In both mice and humans, the analysis showed that neurons varied greatly in their extent of apoE expression, even within the same subtype. In addition, the amount of apoE expression was strongly linked to the expression of immune-response genes, which also varied significantly among neurons.
Digging deeper, the researchers examined the connection between apoE and the immune response genes. They found that, in both mouse and human neurons, high levels of apoE turned on genes in the major histocompatibility complex class-I (MHC-I). MHC-I is part of a pathway involved in eliminating excess synapses (connections between neurons) during brain development, and may also alert the immune system to damaged neurons and synapses in the adult brain.

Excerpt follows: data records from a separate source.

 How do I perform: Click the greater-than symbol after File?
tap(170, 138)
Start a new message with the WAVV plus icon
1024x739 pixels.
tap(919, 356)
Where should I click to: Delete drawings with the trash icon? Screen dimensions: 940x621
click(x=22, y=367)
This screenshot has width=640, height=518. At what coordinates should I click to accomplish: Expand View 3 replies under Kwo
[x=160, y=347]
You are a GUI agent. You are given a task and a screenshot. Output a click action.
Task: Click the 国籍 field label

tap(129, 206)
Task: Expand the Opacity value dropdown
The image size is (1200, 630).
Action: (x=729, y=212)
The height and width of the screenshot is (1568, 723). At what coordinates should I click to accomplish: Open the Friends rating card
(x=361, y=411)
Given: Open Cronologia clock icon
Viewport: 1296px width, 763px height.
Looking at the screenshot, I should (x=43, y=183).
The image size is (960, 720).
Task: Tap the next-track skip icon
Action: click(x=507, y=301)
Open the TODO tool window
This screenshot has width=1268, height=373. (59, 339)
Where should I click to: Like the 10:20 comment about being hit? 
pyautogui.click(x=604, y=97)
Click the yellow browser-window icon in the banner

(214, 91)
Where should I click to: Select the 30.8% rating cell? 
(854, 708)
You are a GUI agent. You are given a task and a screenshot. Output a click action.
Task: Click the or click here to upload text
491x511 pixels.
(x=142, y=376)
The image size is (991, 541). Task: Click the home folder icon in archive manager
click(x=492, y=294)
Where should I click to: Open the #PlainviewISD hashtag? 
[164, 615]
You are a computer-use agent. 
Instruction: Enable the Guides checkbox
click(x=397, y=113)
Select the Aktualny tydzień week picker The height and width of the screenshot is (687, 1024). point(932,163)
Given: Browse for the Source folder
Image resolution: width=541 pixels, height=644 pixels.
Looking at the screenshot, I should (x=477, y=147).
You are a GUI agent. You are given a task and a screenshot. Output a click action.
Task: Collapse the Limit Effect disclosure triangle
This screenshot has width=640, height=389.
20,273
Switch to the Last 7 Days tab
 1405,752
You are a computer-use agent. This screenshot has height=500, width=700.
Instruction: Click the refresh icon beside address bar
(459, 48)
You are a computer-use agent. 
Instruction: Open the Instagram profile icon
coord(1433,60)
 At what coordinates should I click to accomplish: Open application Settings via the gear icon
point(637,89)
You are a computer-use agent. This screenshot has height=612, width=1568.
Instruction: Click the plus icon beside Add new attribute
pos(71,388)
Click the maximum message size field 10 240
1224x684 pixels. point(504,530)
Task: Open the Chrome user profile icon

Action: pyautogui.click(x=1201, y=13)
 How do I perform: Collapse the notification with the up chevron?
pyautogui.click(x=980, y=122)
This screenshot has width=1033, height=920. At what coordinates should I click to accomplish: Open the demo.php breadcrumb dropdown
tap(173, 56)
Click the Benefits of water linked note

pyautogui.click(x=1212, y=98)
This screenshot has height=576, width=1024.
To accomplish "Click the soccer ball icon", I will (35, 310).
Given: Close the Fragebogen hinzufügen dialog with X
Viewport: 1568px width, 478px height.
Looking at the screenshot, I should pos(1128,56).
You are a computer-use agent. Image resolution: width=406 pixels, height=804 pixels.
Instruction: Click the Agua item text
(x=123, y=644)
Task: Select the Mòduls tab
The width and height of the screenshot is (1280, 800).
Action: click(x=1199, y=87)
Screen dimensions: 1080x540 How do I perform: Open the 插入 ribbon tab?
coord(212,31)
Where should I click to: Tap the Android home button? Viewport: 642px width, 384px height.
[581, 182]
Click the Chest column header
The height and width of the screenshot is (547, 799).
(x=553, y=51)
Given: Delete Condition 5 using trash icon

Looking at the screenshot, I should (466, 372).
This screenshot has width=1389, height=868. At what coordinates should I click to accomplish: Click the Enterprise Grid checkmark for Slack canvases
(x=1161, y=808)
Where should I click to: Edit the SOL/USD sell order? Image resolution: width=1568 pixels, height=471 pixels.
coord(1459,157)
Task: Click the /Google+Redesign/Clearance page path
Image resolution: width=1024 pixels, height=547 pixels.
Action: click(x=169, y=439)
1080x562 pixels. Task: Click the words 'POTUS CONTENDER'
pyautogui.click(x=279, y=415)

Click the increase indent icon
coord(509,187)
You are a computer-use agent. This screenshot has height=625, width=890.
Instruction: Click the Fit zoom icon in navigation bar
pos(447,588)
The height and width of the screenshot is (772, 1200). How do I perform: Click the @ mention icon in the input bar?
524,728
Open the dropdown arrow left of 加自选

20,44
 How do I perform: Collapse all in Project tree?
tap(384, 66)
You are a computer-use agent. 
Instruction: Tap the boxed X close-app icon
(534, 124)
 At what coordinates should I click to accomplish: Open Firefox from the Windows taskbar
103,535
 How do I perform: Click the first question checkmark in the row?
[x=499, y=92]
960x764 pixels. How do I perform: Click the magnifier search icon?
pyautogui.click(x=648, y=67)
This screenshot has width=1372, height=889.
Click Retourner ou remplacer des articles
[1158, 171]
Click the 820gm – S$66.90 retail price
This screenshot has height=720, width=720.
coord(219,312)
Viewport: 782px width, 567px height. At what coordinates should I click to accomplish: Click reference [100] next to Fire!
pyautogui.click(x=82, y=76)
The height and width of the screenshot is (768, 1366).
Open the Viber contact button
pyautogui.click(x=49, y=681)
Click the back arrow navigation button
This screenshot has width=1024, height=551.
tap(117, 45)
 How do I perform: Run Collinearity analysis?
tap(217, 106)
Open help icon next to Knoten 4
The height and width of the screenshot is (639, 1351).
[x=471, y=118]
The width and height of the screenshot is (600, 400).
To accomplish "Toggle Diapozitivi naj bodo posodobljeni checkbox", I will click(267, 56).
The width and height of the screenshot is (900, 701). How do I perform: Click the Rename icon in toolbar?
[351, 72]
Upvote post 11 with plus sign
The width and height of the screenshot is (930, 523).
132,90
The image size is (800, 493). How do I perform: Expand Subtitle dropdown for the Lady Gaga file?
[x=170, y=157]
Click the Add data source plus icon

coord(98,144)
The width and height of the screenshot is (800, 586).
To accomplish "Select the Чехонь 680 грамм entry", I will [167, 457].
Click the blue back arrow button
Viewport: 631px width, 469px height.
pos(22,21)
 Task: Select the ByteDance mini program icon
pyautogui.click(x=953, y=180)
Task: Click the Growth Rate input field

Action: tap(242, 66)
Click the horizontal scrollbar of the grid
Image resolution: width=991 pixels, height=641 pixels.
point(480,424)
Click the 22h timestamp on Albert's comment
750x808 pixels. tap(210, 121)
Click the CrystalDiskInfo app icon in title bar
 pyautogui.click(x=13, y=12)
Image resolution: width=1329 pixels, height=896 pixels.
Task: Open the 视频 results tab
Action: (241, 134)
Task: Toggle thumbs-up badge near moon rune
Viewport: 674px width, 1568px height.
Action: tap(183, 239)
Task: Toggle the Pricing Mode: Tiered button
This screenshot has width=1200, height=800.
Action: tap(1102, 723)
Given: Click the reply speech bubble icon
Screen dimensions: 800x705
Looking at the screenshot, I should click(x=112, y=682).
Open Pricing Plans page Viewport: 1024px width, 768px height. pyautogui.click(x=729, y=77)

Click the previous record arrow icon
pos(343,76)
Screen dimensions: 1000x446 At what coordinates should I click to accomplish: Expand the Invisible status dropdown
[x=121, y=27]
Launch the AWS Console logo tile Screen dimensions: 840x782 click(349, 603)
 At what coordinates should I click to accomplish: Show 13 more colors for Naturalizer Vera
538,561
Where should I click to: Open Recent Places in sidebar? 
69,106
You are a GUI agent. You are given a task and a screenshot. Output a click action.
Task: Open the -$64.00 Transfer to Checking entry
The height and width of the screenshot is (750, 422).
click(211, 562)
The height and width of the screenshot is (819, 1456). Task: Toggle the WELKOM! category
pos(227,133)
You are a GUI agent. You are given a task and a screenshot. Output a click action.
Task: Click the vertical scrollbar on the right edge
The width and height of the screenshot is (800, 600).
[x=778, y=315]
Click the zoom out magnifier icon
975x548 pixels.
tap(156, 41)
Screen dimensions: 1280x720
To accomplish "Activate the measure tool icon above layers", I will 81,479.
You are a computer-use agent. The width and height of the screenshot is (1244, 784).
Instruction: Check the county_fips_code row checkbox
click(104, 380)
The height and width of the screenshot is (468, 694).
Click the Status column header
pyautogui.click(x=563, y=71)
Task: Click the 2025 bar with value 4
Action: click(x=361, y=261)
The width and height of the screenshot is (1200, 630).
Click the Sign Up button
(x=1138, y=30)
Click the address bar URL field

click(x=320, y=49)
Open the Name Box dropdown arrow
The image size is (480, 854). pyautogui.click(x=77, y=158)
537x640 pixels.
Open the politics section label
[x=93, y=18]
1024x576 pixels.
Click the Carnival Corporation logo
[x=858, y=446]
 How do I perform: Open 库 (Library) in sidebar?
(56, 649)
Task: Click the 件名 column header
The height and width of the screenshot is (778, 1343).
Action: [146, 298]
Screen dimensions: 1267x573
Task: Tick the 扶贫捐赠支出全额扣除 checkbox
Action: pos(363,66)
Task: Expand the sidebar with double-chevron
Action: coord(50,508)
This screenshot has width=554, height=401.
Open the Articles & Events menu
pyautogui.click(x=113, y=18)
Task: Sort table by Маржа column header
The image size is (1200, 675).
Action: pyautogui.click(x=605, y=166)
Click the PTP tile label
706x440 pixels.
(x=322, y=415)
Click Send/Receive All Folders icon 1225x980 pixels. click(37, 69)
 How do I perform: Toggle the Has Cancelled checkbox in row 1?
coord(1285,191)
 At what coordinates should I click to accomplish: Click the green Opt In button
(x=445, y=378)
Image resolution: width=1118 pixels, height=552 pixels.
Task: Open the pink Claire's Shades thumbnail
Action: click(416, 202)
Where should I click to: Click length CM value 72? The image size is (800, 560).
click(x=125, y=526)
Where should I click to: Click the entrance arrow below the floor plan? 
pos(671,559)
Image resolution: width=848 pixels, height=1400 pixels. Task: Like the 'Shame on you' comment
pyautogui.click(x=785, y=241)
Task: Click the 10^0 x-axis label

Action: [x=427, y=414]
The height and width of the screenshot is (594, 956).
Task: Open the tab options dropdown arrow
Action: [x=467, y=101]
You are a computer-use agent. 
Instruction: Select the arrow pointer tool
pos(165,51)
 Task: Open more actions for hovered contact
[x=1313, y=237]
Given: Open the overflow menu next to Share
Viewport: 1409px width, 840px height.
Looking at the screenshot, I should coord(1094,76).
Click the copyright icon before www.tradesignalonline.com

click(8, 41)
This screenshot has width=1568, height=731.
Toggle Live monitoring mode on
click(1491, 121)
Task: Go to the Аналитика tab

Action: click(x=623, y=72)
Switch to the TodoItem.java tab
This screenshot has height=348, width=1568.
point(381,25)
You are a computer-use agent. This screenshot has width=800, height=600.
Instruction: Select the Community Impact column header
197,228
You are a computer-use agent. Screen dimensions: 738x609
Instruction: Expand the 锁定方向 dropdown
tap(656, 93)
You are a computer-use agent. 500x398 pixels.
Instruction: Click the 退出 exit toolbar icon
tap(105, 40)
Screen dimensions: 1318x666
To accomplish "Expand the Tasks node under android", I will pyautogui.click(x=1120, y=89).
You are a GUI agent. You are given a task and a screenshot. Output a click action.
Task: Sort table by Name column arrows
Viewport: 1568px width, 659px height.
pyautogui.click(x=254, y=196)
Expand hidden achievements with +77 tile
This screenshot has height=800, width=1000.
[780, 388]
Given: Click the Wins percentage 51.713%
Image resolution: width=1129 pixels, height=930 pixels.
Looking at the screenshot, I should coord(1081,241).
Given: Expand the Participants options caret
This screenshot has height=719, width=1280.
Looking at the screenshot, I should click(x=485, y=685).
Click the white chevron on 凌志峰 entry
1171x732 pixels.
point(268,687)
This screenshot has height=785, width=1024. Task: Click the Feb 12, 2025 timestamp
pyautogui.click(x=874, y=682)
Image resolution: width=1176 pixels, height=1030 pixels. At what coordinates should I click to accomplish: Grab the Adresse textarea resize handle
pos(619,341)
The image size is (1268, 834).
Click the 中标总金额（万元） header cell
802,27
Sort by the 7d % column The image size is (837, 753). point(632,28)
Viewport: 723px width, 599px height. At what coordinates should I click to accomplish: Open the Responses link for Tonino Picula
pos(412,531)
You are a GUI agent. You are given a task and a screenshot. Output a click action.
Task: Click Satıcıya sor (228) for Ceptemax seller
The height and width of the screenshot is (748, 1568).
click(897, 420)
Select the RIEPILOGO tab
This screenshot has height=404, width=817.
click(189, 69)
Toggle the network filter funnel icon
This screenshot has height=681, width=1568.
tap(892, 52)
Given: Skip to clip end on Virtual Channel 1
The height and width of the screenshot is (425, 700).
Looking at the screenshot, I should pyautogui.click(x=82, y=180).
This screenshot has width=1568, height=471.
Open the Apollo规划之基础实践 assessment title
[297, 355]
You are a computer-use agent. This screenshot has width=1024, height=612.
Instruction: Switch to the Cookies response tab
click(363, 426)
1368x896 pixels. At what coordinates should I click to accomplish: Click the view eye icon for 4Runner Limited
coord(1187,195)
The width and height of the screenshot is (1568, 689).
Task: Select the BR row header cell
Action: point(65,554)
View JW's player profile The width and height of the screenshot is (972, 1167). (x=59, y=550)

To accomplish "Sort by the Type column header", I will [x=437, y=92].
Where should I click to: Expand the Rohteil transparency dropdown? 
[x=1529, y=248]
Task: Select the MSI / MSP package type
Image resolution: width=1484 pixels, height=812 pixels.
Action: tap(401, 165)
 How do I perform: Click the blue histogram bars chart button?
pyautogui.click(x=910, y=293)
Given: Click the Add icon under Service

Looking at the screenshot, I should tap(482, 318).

“This was an intriguing clue that by controlling the expression of MHC-I in neurons, apoE might help determine which neuron should be recognized and cleared by the immune system,” says Kelly Zalocusky, Ph.D., first author of the study and a scientist in Huang’s lab at Gladstone.
A Process Gone Awry Leads to the Progressive Destruction of Neurons
The team found that, in brain tissue, the proportion of neurons expressing high levels of apoE and MHC-I genes fluctuates in a way that closely matches neurodegeneration and the progression of Alzheimer’s disease.
They observed this relationship both in mouse models of Alzheimer’s disease and in human brain tissue at different stages of neurodegeneration. Their work also revealed a causal link between the expression of MHC-I induced by apoE and the increase in tangled aggregates of a protein called tau, which is a hallmark of Alzheimer’s disease and is a good predictor of neurodegeneration.
So, taken together, what do all these findings mean?
“We think that, normally, apoE turns on the expression of MHC-I in a small number of damaged neurons to produce ‘eat me’ signals that mark the neurons for destruction by the immune cells,” says Huang, who is also director of the Center for Translational Advancement at Gladstone, as well as professor of neurology and pathology at UC San Francisco. “You don’t want to keep damaged neurons around because they could malfunction and cause problems.”
But in Alzheimer’s disease, the scientists think this normal process for clearing out damaged neurons may become overactivated in a larger number of cells, leading to the progressive loss of neurons.
In other words, aging brains may face stressors that boost the amount of apoE in some neurons past healthy levels. The study shows that neurons carrying the form of apoE associated with increased risk of Alzheimer’s disease, apoE4, are particularly susceptible to these stressors. This excess apoE turns on the expression of MHC-I, marking these neurons for destruction. Meanwhile, neurons with lower levels of apoE remain unharmed. Consequently, this process results in selective neurodegeneration within a given neuron type in Alzheimer’s disease, guided by the level of apoE.
Further research could help clarify how apoE and MHC-1 determine which neurons die and which survive in Alzheimer’s disease.
“Additional studies could reveal potential new targets for treatments that may be able to disrupt this destructive process in Alzheimer’s disease and potentially in other neurodegenerative disorders as well,” says Huang.